Is slanted news coverage deliberate or just plain ignorance?  Cynically, some say that stories are determined by advertisers’ interests. “It’s a money-making market rather than reporting the truth, which is why a lot of people are turning to the stand bys – the people covering news on their own on the Internet. I’m more likely to watch that, because it’s the honest truth without an opinion,” Stewart says.
 Others speculate that political agendas drive the newscasts. But in general, wives interviewed agreed that lack of public interest in their plights also affect how the reporters choose the stories.
Even so, Stewart notes that she has encountered individual reporters who do care – and it makes a difference in the quality of a story. Stewart, who is a Wicca, waged her own fight against the VA to engrave a pentacle on her husband Patrick’s grave. She received a lot of media coverage during her personal crusade.
“The media backed me up, and without its support I couldn’t have succeeded,” Stewart says. “They represented me fairly but were probably harder on the VA and Bush administration.”
She adds that although she believes the media is biased, she also believes in the right to free speech in the country. “Freedom of speech, the press, the things we hold dearly, all of it is important.
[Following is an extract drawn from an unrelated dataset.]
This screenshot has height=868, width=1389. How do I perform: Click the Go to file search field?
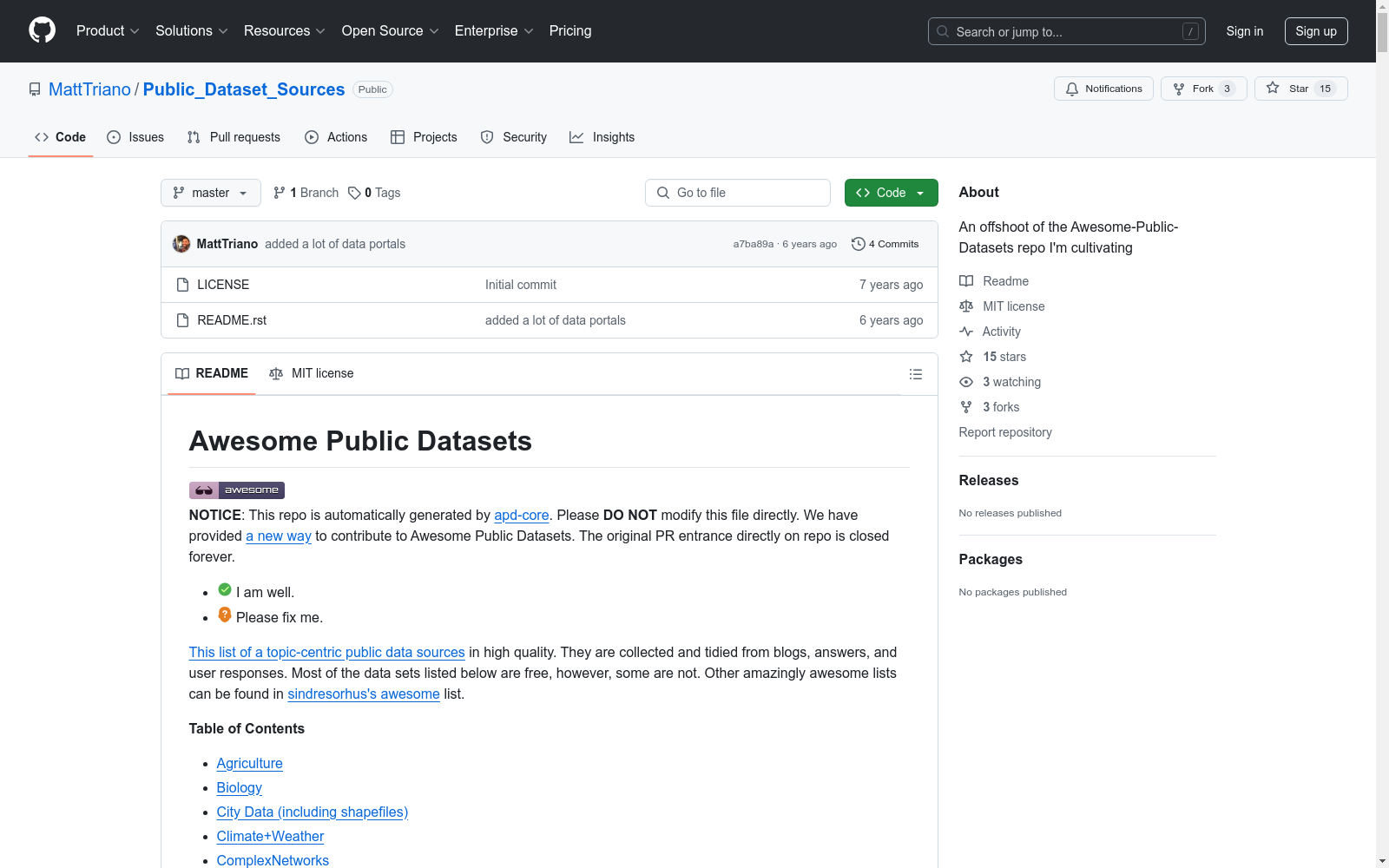tap(737, 193)
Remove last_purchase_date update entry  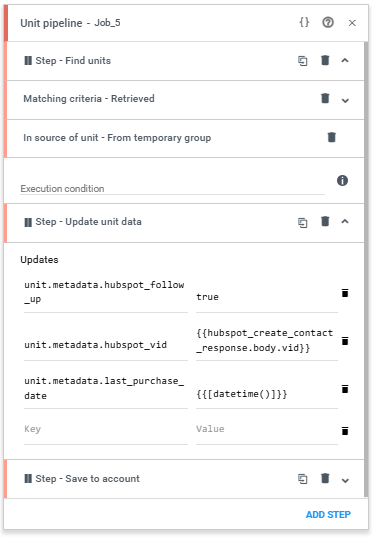pyautogui.click(x=345, y=389)
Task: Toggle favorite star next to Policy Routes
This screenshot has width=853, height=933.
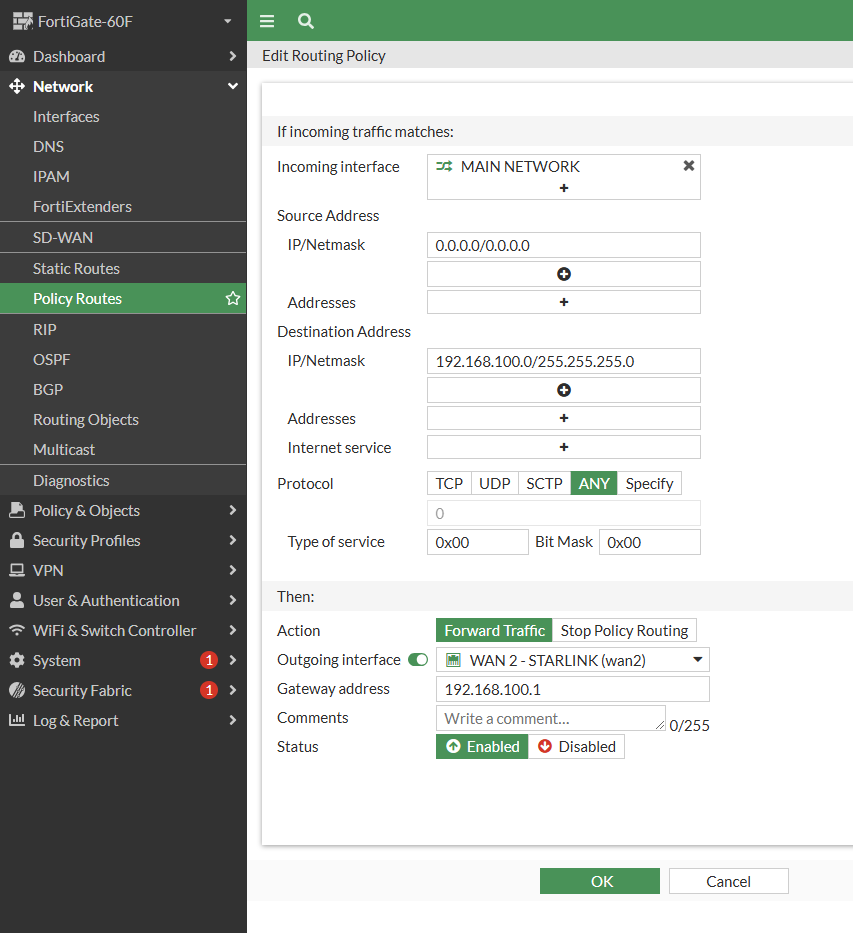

I wish it wasn’t biased. I wish they could give us an honest, non-biased story without politics changing it,” she says.
“Can it happen? Probably not in society today, but I’d rather have the truth and honesty, even if it hurts me. I know everything about my husband’s crash, and it brings me peace to find the truth.”

Change the Media’s Coverage
Part of the reason that people feel angry at the media is that they have a sense of helplessness about the stories they see, says Psychologist and Social Worker LeslieBeth Wish of Sarasota, FL.
Here’s her suggestion on how to deal with it: Keep a journal of the things you think are done well and the things to which you want to offer corrections.
Then form a support group. “There is strength in numbers,” Wish says. “Call your friends who are in the same situation, get together and come up with a manifesto – a statement about how you feel about media coverage.”
Then, call your local TV station and invite a reporter to meet with your group and hear what you have to say. Make sure you pitch it as a great news story about military wives and their viewpoints!